Ammonia production from intraluminal amino acids in canine jejunum.

Dietary protein increases the blood ammonia concentration when hepatic metabolic function is impaired, but the site of ammonia production and its specific precursors have not been clearly defined. The purpose of this study is to determine if individual luminal amino acids are metabolized to ammonia by the jejunum during the process of absorption. In anesthetized, fasted dogs, a cannula was inserted into the mesenteric vein draining a segment of the jejunum weighing approximately 18 g, and the ends of the segment were ligated to isolate its blood flow. Ammonia and amino acids were determined in luminal fluid as well as arterial and mesenteric venous blood. One of six amino acids (10 mM) was luminally perfused for a 15-min equilibration period and two 15-min collection periods, and the results were compared with control periods that preceded and followed the amino acid perfusion.
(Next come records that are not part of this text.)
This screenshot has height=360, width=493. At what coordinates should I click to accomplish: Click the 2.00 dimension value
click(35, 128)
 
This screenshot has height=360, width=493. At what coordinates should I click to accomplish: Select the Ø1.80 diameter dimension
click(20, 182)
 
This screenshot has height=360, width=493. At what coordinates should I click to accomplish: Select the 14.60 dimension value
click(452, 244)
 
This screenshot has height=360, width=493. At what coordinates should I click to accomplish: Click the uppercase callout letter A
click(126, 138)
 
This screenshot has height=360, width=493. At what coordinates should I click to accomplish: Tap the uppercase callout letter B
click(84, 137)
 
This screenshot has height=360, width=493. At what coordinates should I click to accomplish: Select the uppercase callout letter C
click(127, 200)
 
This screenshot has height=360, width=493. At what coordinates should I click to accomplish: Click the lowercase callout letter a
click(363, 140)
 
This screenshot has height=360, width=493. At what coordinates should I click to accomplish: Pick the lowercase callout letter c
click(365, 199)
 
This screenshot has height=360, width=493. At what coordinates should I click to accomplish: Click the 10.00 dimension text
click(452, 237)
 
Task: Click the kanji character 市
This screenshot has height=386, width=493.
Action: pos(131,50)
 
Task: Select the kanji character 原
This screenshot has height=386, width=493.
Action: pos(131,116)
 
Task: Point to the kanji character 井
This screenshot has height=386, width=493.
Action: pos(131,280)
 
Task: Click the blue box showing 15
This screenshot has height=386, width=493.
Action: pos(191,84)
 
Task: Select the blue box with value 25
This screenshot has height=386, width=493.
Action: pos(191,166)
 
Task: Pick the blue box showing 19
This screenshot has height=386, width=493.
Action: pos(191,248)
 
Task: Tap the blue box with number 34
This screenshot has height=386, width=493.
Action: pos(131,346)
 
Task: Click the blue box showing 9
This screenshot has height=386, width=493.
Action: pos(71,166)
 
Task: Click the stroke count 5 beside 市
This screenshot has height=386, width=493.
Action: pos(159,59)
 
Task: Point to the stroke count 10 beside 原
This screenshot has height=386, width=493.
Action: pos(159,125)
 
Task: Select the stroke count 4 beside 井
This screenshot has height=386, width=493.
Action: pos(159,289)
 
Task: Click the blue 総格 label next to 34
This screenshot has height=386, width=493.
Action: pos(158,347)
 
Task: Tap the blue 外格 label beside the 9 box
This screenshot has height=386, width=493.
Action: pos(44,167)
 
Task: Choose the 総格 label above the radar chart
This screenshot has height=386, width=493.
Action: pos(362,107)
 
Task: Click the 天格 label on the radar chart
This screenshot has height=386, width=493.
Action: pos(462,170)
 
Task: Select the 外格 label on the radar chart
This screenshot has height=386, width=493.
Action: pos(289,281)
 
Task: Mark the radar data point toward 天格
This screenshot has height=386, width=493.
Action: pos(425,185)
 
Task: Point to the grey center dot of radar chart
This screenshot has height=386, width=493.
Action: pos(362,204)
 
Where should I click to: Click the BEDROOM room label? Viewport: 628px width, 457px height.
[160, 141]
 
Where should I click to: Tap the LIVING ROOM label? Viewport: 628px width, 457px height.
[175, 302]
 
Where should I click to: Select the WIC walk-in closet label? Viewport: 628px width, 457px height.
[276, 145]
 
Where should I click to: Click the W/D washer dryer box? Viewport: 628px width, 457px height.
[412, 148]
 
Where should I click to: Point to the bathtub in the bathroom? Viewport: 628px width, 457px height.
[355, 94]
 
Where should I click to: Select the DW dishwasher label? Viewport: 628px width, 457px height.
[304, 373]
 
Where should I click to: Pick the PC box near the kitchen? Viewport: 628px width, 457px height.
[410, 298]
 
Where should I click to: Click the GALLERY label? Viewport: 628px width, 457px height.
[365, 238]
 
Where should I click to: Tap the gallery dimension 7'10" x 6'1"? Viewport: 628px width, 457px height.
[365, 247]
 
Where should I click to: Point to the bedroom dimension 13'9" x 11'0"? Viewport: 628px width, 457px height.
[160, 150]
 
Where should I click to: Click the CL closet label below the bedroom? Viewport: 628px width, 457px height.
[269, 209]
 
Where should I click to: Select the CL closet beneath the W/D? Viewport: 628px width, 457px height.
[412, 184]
Alanine, leucine, and glutamine significantly (P less than 0.01) increased ammonia release into mesenteric venous blood by 37, 42, and 106%, respectively, whereas threonine, serine, and glycine had no effect. Net jejunal uptake of glutamine from arterial blood, which accounts for ammonia release by the jejunum in the basal state, was not altered by perfusions other than with glutamine. Luminal glycine perfusion also caused an increased release of serine into mesenteric venous blood and alanine perfusion increased the release of glutamate. Glutamine perfusion caused increased release of glutamate, alanine, proline, and citrulline. These results indicate that some, but not all, luminal amino acids are partially metabolized to ammonia during the process of absorption in the small intestine.